Lucas realized, belatedly, what a powerful asset she had in that voice of hers, so soft and sugary and deadly all at once. A rapier-sharp blade sheathed in honey and cream. It was impressive.
But he did not wish to be impressed.
“In any case,” she continued, “I am truly delighted to have had this opportunity to meet with you, Mr. Wolfe—”
“By all means, call me Lucas,” he said quietly, weighing that soft, sweet voice against the steel he could sense beneath, and could even see in her gaze. “I insist that all character assassinations be made on a first-name basis.”
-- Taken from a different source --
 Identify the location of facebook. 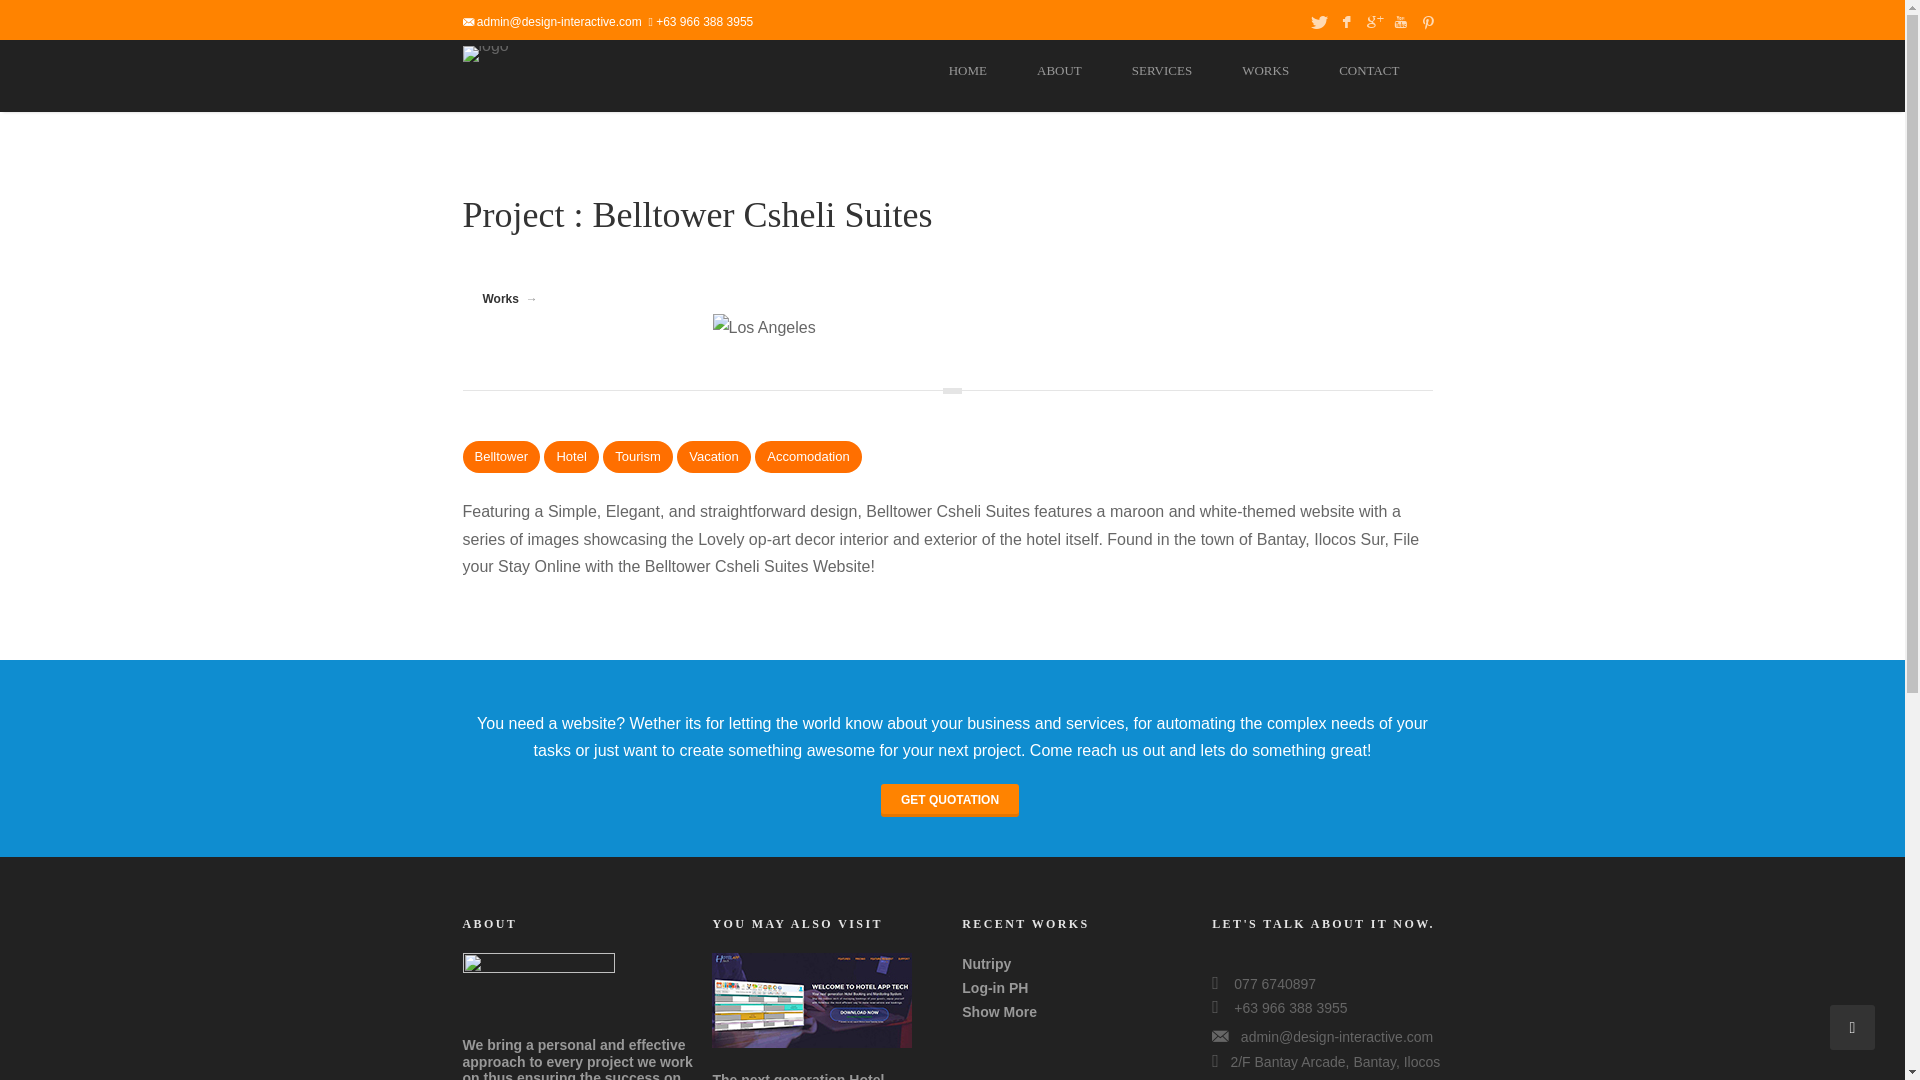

“—and I am certain,” she continued, that smile remaining firmly in place, “that I will have the pleasure of working with you sometime in the future, after we’ve had the relaunch. I’ll be sure to schedule a meeting with the PR team in the next few weeks, once you’ve had time to settle in and get your bearings… .”
This time she trailed off as he shook his head, her brows rising in inquiry. Lucas found he enjoyed that far more than he should.
“You are Grace Carter, are you not?” He enjoyed saying her name—because he could see that she did not like the way he said it. As if he could taste the flavor of it with his tongue. It was his turn to smile. “Charlie assured me you were the person I needed to find.”
There was a slight, humming sort of pause. She blinked, and he felt it like a victory.
“Charlie?” she asked, an odd, slightly strangled note in her voice.
“Charlie Winthrop,” Lucas supplied helpfully, and was delighted when her cheeks reddened again—this time, he had no doubt, with temper.